[Rows of pointing data]
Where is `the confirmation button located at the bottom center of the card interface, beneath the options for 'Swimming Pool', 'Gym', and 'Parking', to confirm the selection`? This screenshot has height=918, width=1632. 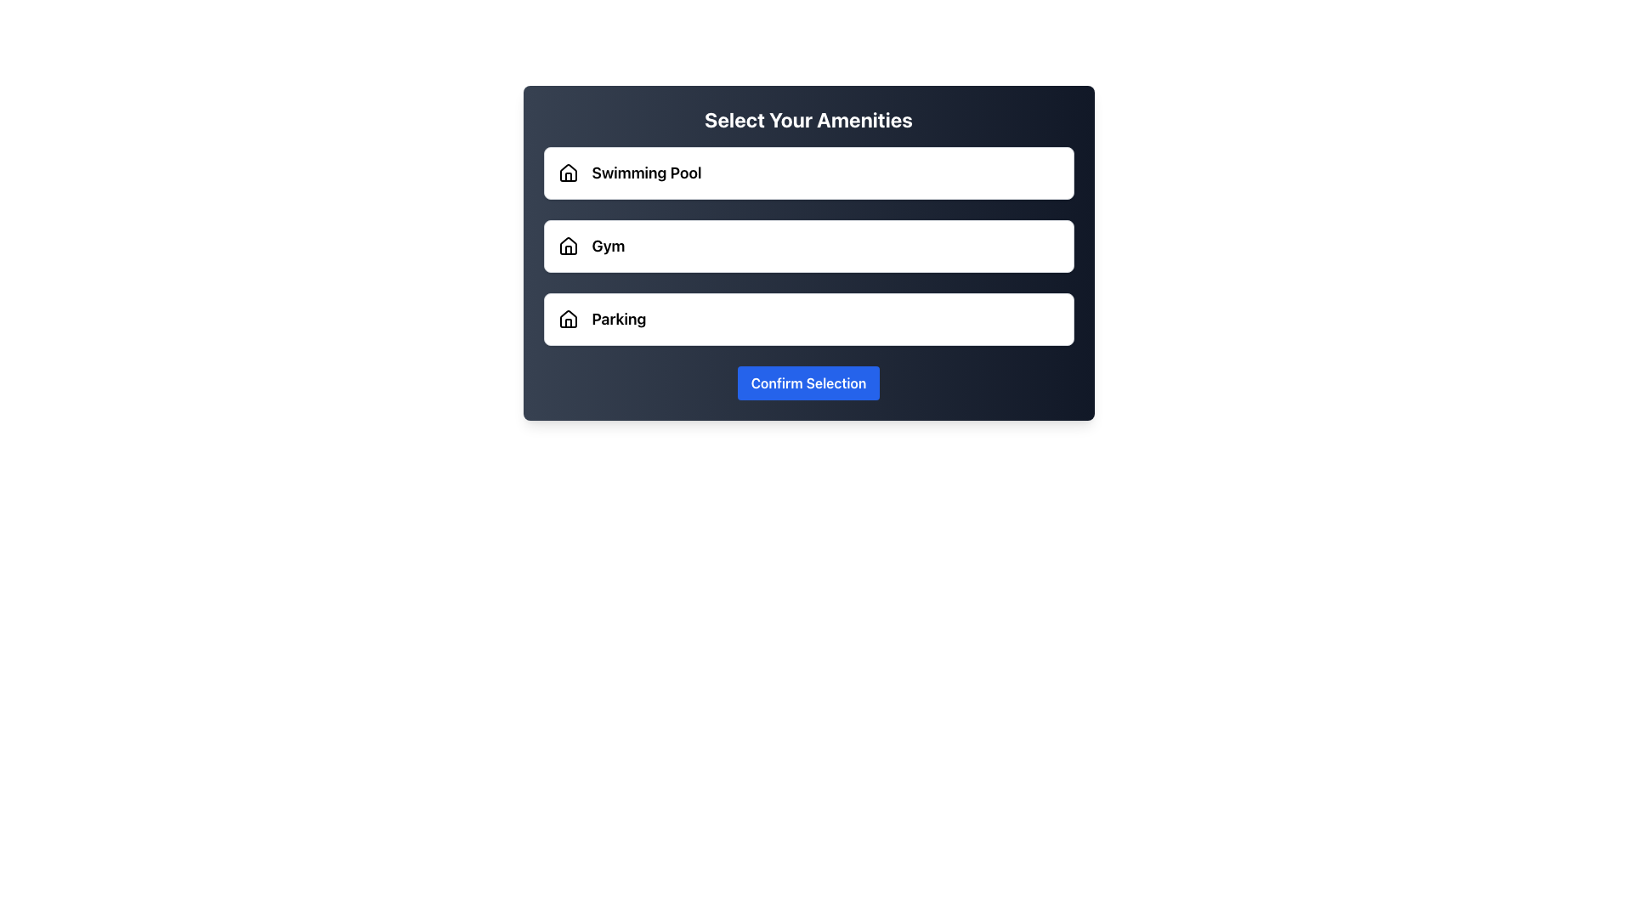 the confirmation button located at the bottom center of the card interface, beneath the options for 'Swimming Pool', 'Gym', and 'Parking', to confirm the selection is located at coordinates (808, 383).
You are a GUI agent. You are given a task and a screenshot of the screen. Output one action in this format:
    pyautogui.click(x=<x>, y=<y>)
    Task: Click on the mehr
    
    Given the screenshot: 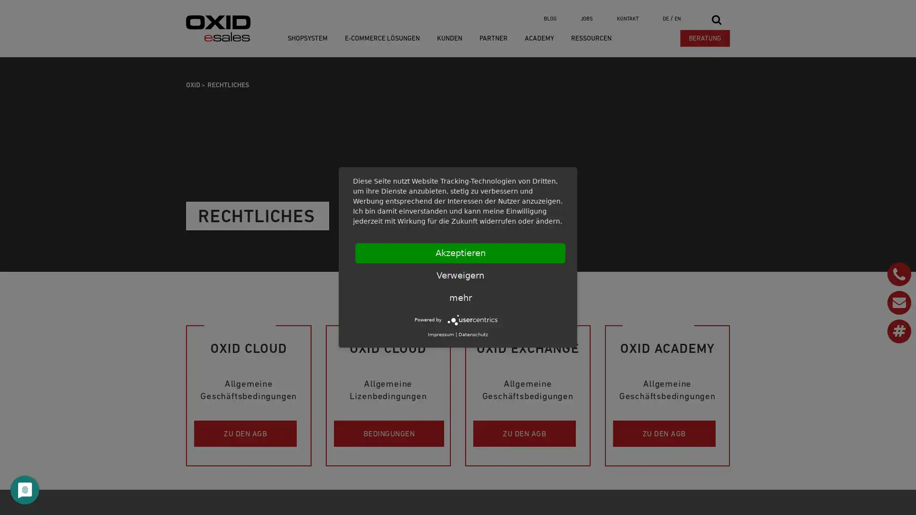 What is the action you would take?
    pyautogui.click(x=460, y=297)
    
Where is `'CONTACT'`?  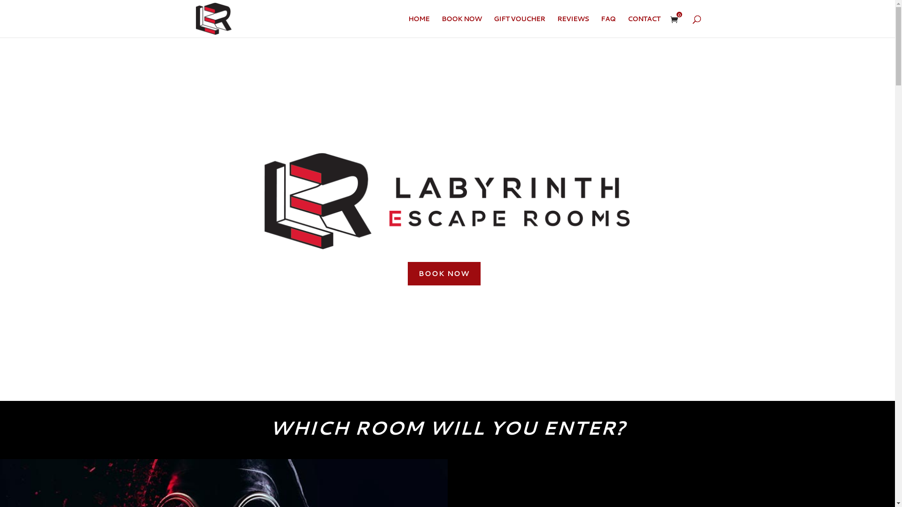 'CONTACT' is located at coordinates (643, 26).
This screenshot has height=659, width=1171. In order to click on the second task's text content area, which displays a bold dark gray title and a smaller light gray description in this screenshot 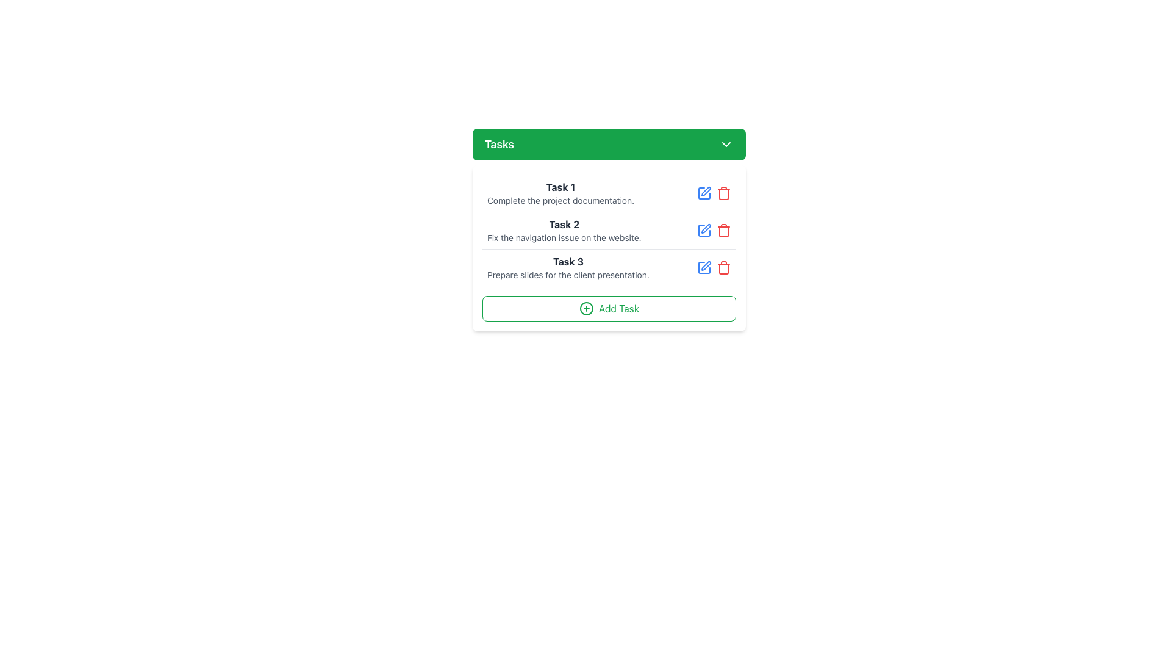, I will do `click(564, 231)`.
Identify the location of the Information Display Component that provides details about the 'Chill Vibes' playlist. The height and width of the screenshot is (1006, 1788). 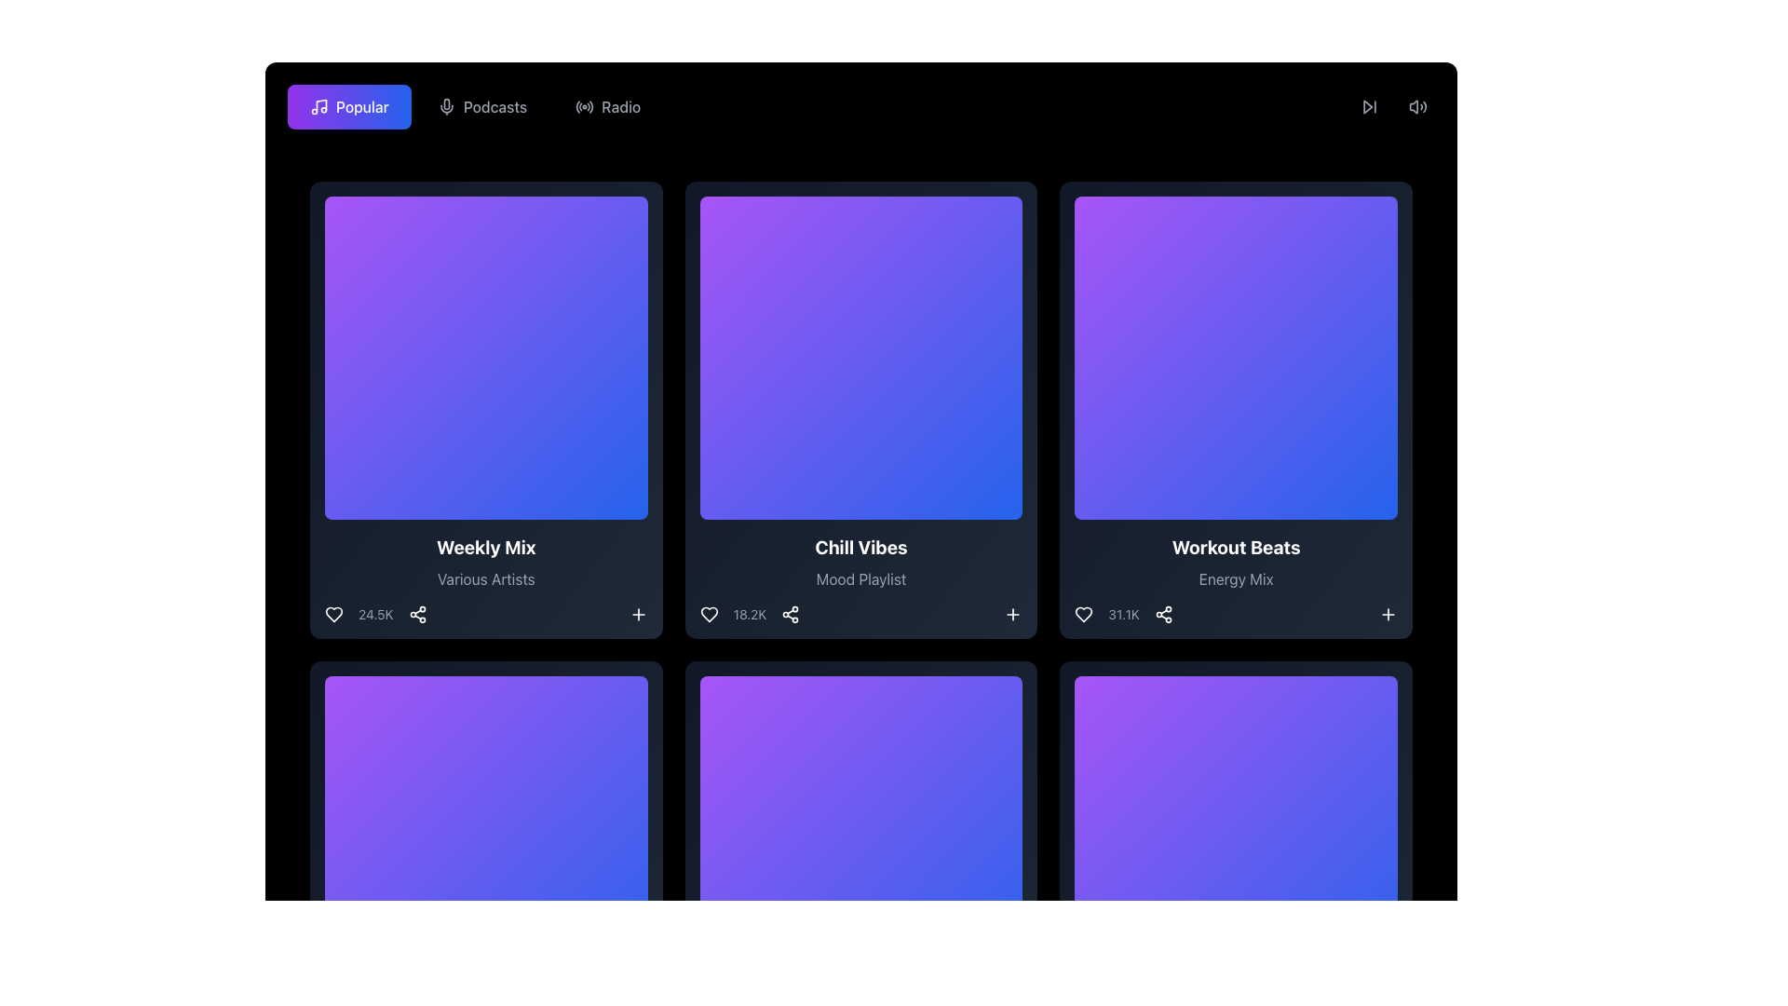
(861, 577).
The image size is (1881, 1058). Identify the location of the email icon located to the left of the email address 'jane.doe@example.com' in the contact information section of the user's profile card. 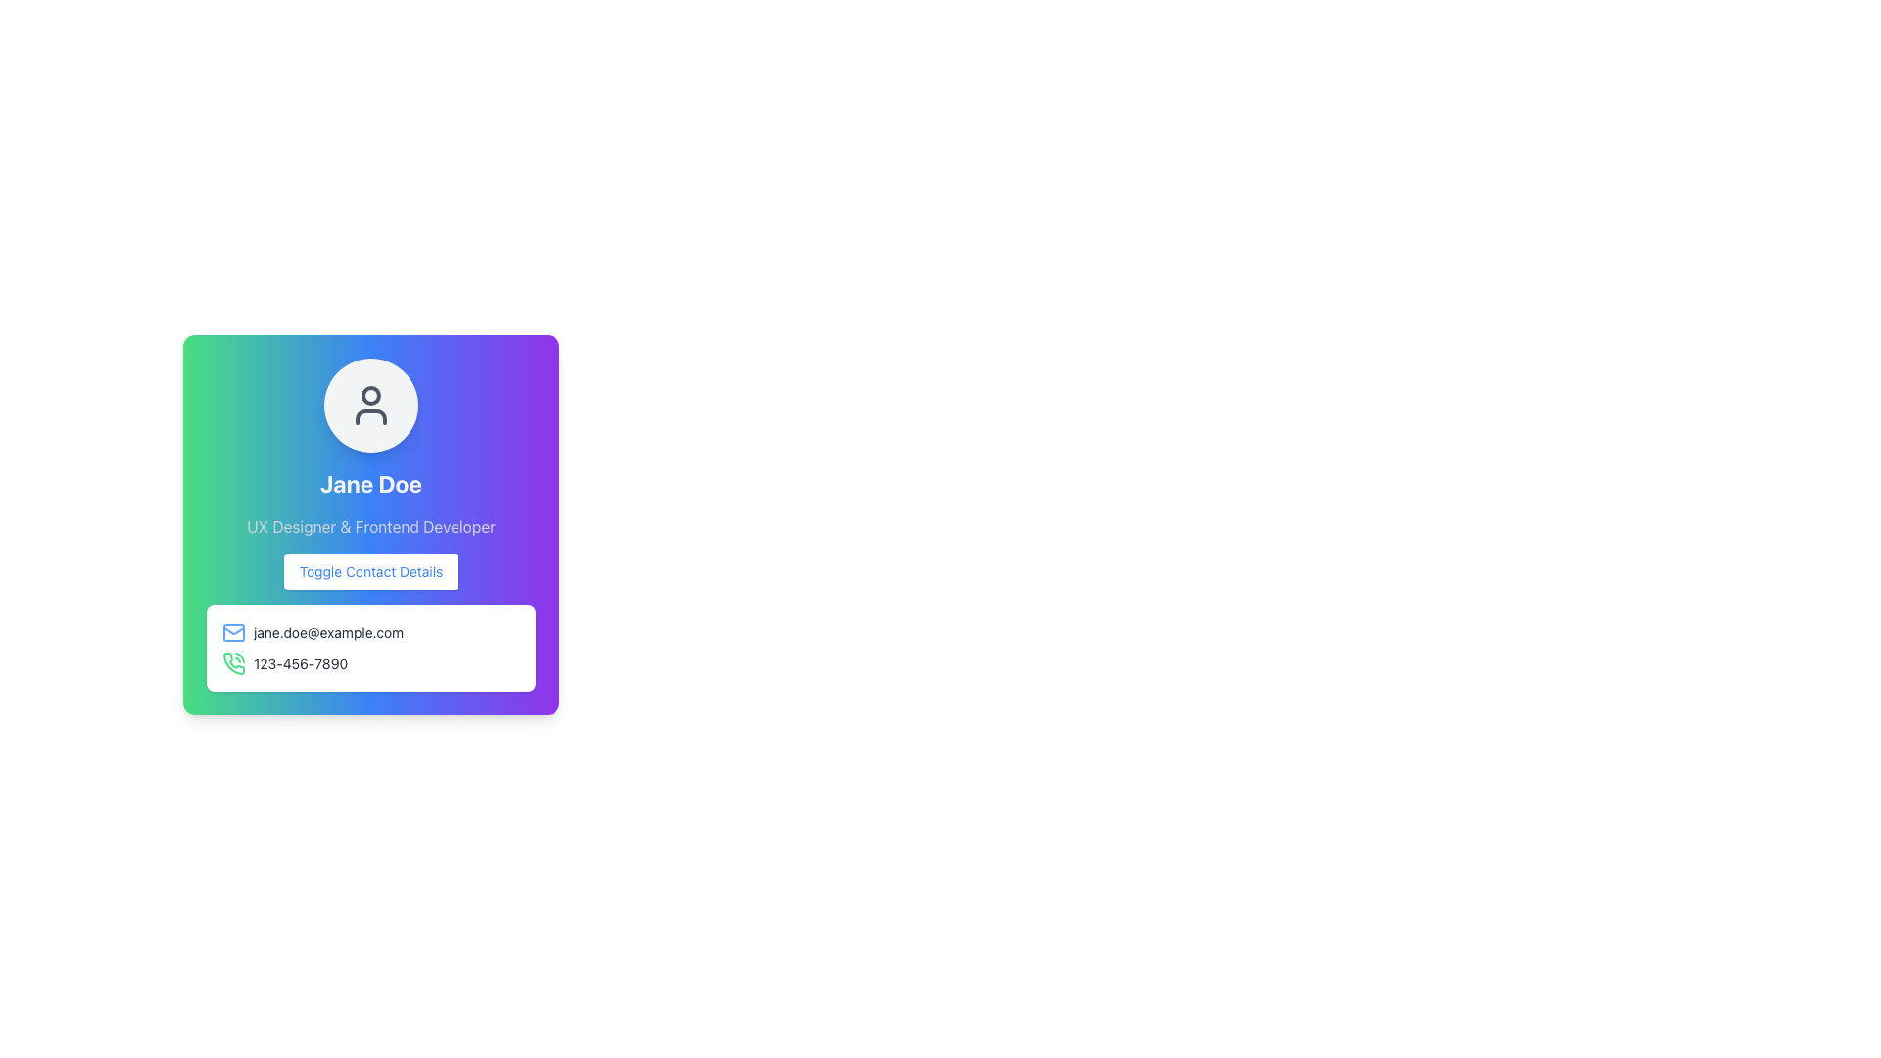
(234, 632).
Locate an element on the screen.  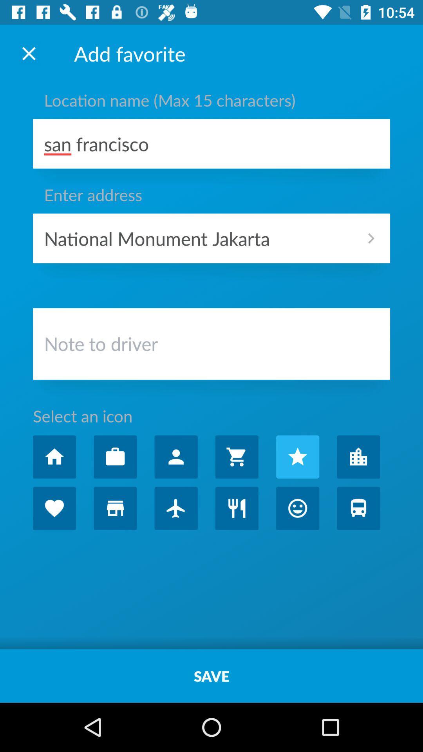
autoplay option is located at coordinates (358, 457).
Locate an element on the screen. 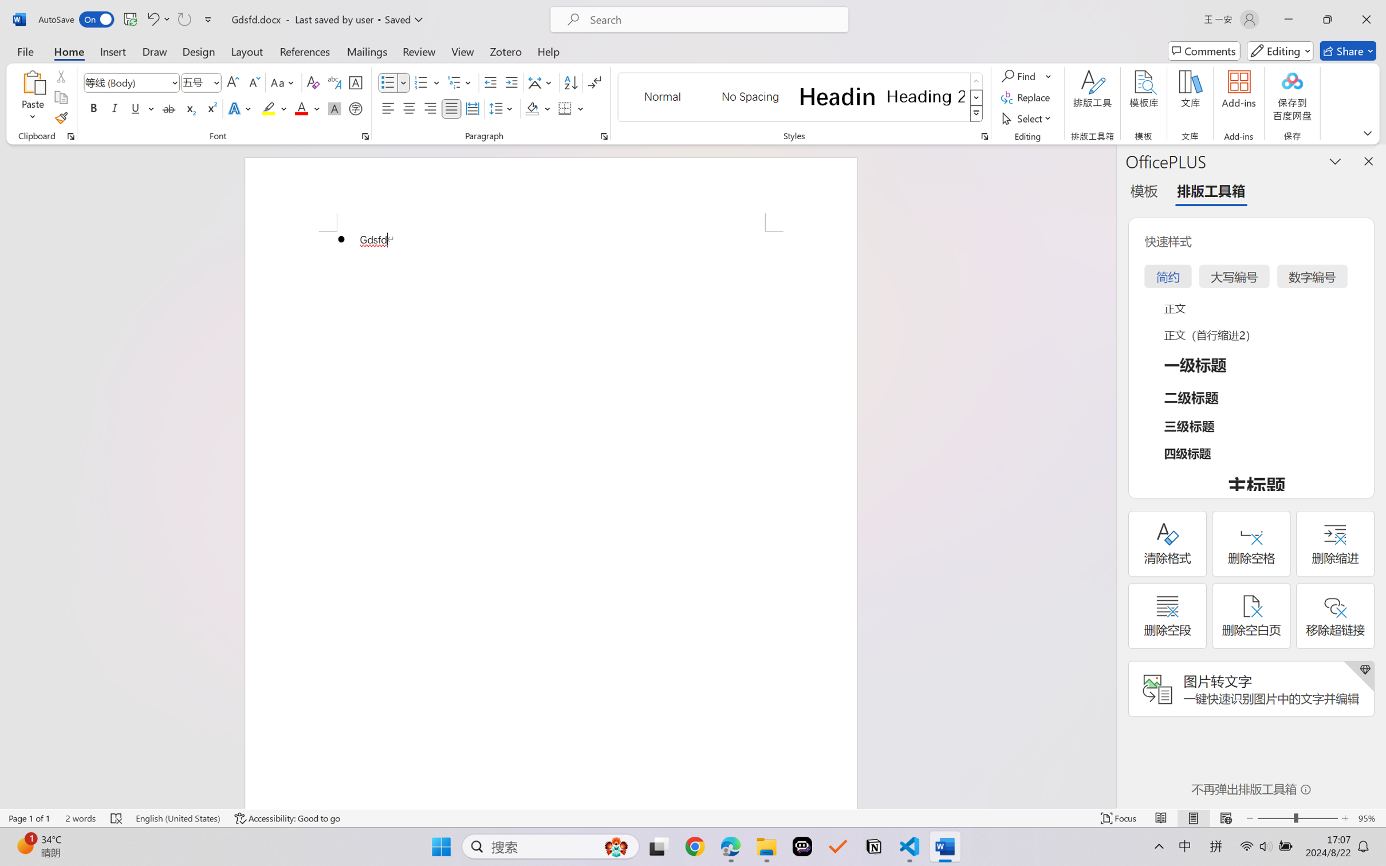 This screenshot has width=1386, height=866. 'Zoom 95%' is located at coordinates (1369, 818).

> **Exercise directions**
Please format the entries as a Markdown table with columns No. and Text, starting with the line containing "Identify the location of the Information" and going on through the line containing "(234, 632).", both included. Number each line, skip blank lines, and leave the pictures out.

> **The completed task**
| No. | Text |
|---|---|
| 1 | Identify the location of the Information Display Component that provides details about the 'Chill Vibes' playlist. The height and width of the screenshot is (1006, 1788).  |
| 2 | (861, 577). |
| 3 | The image size is (1881, 1058). Identify the location of the email icon located to the left of the email address 'jane.doe@example.com' in the contact information section of the user's profile card.  |
| 4 | (234, 632). |